━━━ Excerpted records

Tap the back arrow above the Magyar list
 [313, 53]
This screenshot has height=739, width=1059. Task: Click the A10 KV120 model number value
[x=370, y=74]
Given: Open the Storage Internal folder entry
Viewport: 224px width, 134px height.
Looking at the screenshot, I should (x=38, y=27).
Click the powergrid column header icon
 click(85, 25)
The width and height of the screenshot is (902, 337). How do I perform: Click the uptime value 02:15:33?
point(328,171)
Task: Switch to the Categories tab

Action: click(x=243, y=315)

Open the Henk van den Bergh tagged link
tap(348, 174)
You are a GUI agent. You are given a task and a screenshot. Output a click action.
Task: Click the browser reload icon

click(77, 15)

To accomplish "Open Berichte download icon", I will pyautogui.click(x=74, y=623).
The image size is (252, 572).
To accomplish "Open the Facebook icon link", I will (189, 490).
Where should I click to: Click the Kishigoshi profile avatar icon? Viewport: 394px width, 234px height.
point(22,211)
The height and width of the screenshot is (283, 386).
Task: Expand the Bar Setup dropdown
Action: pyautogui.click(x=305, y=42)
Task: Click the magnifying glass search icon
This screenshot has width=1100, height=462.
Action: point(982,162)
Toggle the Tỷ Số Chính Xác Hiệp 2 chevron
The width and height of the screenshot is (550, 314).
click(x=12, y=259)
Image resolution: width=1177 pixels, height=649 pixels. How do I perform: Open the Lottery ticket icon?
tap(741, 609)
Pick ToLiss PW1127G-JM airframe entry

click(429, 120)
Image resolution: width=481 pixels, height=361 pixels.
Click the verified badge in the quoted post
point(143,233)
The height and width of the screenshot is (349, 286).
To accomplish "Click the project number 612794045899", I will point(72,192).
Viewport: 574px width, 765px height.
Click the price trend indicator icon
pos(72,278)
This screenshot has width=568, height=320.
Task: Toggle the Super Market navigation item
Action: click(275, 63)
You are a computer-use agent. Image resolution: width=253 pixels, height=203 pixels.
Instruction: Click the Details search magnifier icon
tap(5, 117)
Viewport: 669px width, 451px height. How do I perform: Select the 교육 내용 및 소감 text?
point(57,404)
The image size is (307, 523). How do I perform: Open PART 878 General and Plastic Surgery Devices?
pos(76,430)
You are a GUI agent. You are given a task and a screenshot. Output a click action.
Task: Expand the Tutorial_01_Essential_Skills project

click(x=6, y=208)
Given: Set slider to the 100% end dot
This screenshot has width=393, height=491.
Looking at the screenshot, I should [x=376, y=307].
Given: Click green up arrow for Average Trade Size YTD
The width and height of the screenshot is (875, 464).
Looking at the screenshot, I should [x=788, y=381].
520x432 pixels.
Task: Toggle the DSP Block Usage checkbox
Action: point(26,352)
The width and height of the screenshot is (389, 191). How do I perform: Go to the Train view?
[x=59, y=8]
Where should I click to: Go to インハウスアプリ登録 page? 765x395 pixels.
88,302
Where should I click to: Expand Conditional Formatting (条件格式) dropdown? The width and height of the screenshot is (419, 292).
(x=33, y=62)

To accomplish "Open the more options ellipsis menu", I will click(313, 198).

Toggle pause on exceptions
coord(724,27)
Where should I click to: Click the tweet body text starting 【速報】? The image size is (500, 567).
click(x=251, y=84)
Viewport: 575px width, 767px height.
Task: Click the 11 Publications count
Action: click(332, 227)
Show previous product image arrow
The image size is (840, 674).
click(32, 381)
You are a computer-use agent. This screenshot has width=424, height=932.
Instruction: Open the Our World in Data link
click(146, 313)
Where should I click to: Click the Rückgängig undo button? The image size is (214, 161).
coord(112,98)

━━━━━━

_Task directions:_ Type the data again exactly. Leave nothing out.

_Task solution:_
Tap the back arrow above the Magyar list
 [313, 53]
This screenshot has height=739, width=1059. Task: Click the A10 KV120 model number value
[x=370, y=74]
Given: Open the Storage Internal folder entry
Viewport: 224px width, 134px height.
Looking at the screenshot, I should (x=38, y=27).
Click the powergrid column header icon
 click(85, 25)
The width and height of the screenshot is (902, 337). How do I perform: Click the uptime value 02:15:33?
point(328,171)
Task: Switch to the Categories tab

Action: click(x=243, y=315)

Open the Henk van den Bergh tagged link
tap(348, 174)
You are a GUI agent. You are given a task and a screenshot. Output a click action.
Task: Click the browser reload icon

click(77, 15)

To accomplish "Open Berichte download icon", I will pyautogui.click(x=74, y=623).
The image size is (252, 572).
To accomplish "Open the Facebook icon link", I will (189, 490).
Where should I click to: Click the Kishigoshi profile avatar icon? Viewport: 394px width, 234px height.
point(22,211)
The height and width of the screenshot is (283, 386).
Task: Expand the Bar Setup dropdown
Action: pyautogui.click(x=305, y=42)
Task: Click the magnifying glass search icon
This screenshot has width=1100, height=462.
Action: point(982,162)
Toggle the Tỷ Số Chính Xác Hiệp 2 chevron
The width and height of the screenshot is (550, 314).
click(x=12, y=259)
Image resolution: width=1177 pixels, height=649 pixels. How do I perform: Open the Lottery ticket icon?
tap(741, 609)
Pick ToLiss PW1127G-JM airframe entry

click(429, 120)
Image resolution: width=481 pixels, height=361 pixels.
Click the verified badge in the quoted post
point(143,233)
The height and width of the screenshot is (349, 286).
To accomplish "Click the project number 612794045899", I will point(72,192).
Viewport: 574px width, 765px height.
Click the price trend indicator icon
pos(72,278)
This screenshot has width=568, height=320.
Task: Toggle the Super Market navigation item
Action: click(275, 63)
You are a computer-use agent. Image resolution: width=253 pixels, height=203 pixels.
Instruction: Click the Details search magnifier icon
tap(5, 117)
Viewport: 669px width, 451px height. How do I perform: Select the 교육 내용 및 소감 text?
point(57,404)
The image size is (307, 523). How do I perform: Open PART 878 General and Plastic Surgery Devices?
pos(76,430)
You are a GUI agent. You are given a task and a screenshot. Output a click action.
Task: Expand the Tutorial_01_Essential_Skills project

click(x=6, y=208)
Given: Set slider to the 100% end dot
This screenshot has width=393, height=491.
Looking at the screenshot, I should [x=376, y=307].
Given: Click green up arrow for Average Trade Size YTD
The width and height of the screenshot is (875, 464).
Looking at the screenshot, I should [x=788, y=381].
520x432 pixels.
Task: Toggle the DSP Block Usage checkbox
Action: point(26,352)
The width and height of the screenshot is (389, 191). How do I perform: Go to the Train view?
[x=59, y=8]
Where should I click to: Go to インハウスアプリ登録 page? 765x395 pixels.
88,302
Where should I click to: Expand Conditional Formatting (条件格式) dropdown? The width and height of the screenshot is (419, 292).
(x=33, y=62)

To accomplish "Open the more options ellipsis menu", I will click(313, 198).

Toggle pause on exceptions
coord(724,27)
Where should I click to: Click the tweet body text starting 【速報】? The image size is (500, 567).
click(x=251, y=84)
Viewport: 575px width, 767px height.
Task: Click the 11 Publications count
Action: click(332, 227)
Show previous product image arrow
The image size is (840, 674).
click(32, 381)
You are a computer-use agent. This screenshot has width=424, height=932.
Instruction: Open the Our World in Data link
click(146, 313)
Where should I click to: Click the Rückgängig undo button? The image size is (214, 161).
coord(112,98)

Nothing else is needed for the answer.